*Assignment*: All of the records below must be output exactly, with no pictures carried over.
+++
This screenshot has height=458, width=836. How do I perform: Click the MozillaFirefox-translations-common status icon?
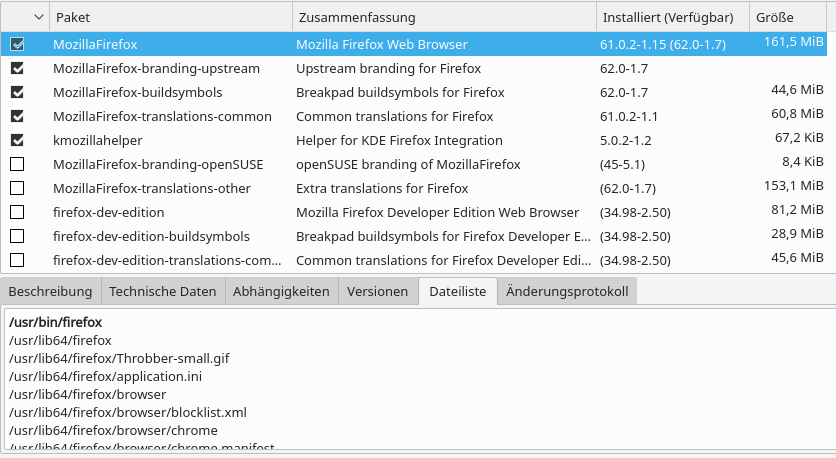17,117
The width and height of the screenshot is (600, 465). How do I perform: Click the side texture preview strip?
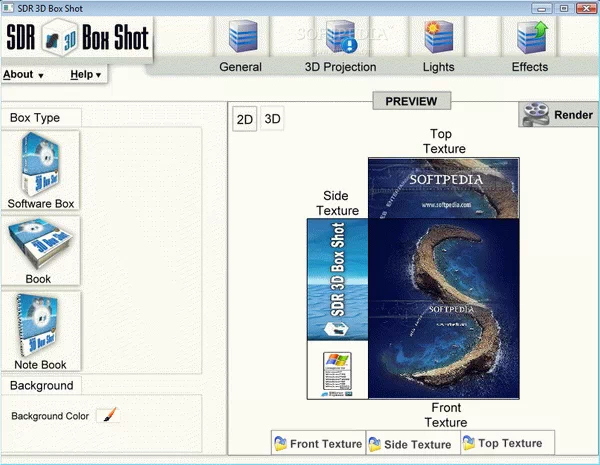pos(337,308)
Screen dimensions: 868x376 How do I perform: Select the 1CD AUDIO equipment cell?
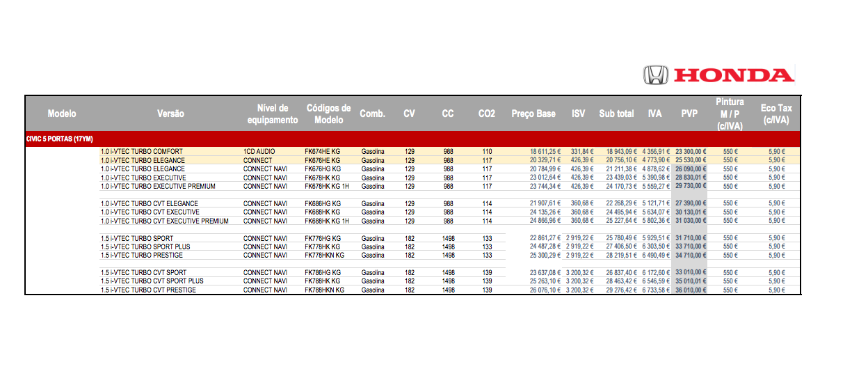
+++
*Output of the exercise*:
This screenshot has height=458, width=836. How do I perform: Click the MozillaFirefox-translations-common status icon?
17,117
The width and height of the screenshot is (600, 465). How do I perform: Click the side texture preview strip?
pos(337,308)
Screen dimensions: 868x376 How do I perform: Select the 1CD AUDIO equipment cell?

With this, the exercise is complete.